Why You Should Follow Your Credit Score
Your credit score is a crucial number that affects your life now and in the future, in numerous ways. It’s so important to review your credit report at least twice a year to ensure your credit score is in good shape when you are ready to apply for new credit and allow you to monitor your progress if you are improving from past credit problems, as well as monitoring any possible fraudulent activity.
Your credit report includes information on where you live, how you pay your bills, whether you’ve been sued or have filed for bankruptcy.
Credit bureaus sell the information in your report to creditors, insurers, employers, and other businesses. The reason monitoring your credit score is important is because it will be used it to evaluate and rate your applications for credit, insurance, employment, or renting a home.
You should review your credit report just as if you do your bank statements and credit card bills. Managing credit, keeping track of spending, and putting aside savings are all key to being financially successful.
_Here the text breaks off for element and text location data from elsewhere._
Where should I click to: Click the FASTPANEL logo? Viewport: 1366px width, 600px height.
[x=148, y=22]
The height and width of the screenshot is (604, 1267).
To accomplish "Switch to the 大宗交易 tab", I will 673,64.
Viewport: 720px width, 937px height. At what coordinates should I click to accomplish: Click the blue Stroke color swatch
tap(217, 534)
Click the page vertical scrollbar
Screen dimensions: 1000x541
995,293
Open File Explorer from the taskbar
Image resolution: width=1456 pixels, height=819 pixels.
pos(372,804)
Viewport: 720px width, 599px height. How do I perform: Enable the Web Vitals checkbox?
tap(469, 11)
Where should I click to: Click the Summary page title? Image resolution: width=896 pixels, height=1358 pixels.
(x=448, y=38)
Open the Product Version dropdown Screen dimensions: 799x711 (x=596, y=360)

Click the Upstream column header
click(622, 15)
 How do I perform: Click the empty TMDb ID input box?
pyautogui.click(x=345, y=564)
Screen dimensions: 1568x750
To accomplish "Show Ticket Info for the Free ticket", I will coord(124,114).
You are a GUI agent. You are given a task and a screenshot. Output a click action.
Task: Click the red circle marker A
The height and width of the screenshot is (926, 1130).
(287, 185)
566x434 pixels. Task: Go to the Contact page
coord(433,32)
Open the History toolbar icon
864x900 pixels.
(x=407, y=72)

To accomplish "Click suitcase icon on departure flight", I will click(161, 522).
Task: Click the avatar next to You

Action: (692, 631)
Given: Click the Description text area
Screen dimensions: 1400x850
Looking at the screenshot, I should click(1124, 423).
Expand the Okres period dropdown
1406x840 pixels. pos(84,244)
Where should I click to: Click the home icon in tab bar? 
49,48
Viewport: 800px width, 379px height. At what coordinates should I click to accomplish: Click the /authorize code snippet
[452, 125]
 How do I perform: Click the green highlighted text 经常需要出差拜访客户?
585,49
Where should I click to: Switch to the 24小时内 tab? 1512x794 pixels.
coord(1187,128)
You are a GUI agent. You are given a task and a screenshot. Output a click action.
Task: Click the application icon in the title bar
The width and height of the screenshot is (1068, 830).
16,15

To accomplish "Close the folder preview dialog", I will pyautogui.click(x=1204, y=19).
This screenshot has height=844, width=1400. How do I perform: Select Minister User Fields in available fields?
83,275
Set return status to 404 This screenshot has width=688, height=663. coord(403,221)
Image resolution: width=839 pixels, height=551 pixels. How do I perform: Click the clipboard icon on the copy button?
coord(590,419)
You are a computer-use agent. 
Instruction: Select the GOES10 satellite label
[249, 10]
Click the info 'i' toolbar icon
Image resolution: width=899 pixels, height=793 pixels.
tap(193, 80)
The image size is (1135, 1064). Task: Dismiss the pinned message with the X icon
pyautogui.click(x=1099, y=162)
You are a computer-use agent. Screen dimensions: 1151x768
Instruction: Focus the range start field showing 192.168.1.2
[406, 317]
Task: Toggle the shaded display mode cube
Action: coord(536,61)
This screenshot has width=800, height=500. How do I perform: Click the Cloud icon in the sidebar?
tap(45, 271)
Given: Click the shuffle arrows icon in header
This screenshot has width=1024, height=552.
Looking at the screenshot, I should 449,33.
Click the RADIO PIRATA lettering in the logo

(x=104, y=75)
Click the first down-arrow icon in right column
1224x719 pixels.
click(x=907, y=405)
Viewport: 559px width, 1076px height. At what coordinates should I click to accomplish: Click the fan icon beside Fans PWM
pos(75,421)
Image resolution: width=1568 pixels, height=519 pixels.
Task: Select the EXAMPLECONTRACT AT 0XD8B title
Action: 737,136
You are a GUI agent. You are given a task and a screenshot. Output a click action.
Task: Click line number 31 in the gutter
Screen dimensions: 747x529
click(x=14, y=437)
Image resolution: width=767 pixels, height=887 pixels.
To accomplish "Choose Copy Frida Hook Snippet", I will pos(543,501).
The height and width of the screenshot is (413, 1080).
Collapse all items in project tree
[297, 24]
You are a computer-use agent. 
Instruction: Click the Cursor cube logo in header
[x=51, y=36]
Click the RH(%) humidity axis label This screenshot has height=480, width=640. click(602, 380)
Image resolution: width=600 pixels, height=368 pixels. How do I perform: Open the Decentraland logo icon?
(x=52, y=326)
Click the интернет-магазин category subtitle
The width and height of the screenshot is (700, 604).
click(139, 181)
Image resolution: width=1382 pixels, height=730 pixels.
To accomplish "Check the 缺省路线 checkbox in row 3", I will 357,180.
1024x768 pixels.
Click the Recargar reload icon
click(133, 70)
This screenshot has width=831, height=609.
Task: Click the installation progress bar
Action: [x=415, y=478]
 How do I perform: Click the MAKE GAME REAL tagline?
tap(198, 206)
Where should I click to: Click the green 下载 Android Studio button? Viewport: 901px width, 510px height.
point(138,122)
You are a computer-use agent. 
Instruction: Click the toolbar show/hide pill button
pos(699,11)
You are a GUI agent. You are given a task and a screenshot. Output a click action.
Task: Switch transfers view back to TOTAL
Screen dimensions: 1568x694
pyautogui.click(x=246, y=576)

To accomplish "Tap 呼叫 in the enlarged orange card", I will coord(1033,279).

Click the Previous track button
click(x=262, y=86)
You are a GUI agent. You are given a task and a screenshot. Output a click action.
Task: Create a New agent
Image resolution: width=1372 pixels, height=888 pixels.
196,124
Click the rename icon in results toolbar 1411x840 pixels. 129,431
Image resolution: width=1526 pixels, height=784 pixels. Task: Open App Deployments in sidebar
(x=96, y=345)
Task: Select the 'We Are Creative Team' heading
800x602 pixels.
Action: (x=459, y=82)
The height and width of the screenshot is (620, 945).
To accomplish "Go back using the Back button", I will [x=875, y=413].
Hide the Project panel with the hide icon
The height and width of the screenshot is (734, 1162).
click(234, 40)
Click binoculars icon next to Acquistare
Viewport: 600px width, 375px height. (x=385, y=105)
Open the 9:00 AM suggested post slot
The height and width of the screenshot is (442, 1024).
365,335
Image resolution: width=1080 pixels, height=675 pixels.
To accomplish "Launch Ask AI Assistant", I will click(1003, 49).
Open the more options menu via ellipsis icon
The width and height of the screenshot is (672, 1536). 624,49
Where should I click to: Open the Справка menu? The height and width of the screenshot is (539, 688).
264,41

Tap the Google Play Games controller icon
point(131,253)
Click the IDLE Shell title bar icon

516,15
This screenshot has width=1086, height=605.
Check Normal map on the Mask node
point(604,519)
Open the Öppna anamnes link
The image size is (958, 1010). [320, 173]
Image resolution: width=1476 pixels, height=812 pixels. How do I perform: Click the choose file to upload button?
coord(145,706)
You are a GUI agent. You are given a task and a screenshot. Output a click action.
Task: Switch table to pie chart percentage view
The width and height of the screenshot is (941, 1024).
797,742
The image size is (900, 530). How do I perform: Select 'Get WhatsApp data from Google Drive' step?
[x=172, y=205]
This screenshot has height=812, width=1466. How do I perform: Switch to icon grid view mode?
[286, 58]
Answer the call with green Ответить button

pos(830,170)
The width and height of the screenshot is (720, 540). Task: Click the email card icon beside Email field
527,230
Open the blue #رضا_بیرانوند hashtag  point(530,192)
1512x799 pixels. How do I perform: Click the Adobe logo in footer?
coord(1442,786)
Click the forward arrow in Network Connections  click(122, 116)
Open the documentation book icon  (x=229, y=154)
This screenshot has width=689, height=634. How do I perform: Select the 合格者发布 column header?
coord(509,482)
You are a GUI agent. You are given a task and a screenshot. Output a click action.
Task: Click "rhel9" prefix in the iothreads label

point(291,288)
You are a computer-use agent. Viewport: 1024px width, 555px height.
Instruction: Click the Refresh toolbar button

Common credit score questions:
How is my credit score calculated?
There are five types of information used to calculate a FICO score. Understanding the components that makeup credit scores can help you wisely manage your credit decisions. Your payment history makes up 35% of your score, while your overall debt level represents 30%; you should keep your credit card utilization at 30% or less. The length of your credit history contributes 15%, and the types of credit accounts you maintain consist of 10%. Finally, new credit accounts are responsible for 10%. All of these principles are then broken down into a credit score, which ranges between 300 and 850.
What affects my credit score the most?
Your payment history is the most important aspect of your credit score because it shows how you’ve managed your finances, including any late payments. Severe payment problems, like charge-offs, collections, bankruptcy, repossession, tax liens or foreclosure can destroy your credit score, making it almost impossible to get approved for anything that requires good credit. It is so essential to make your payments on time each month.
Does it hurt my credit score to pull my report?
There are two types of inquiries; a hard and a soft inquiry. A hard inquiry, also known as a hard pull, is a type of credit check done to determine an applicant's creditworthiness. Hard inquiries impact your credit score; however, the effect is minimal and short term. A soft inquiry, also called a soft pull, can occur when an individual checks his or her own credit report, when you give a potential employer permission to check your credit, when financial institutions you already do business with check your credit and when credit card companies that want to send you pre-approved offers check your credit.
Where can I review my credit report?
The Fair Credit Reporting Act requires each of the nationwide credit reporting companies — Equifax, Experian, and TransUnion to provide you with a free copy of your credit report, at your request, once every 12 months. These credit bureaus have set up a central website where you can obtain your free annual report at www.annualcreditreport.com.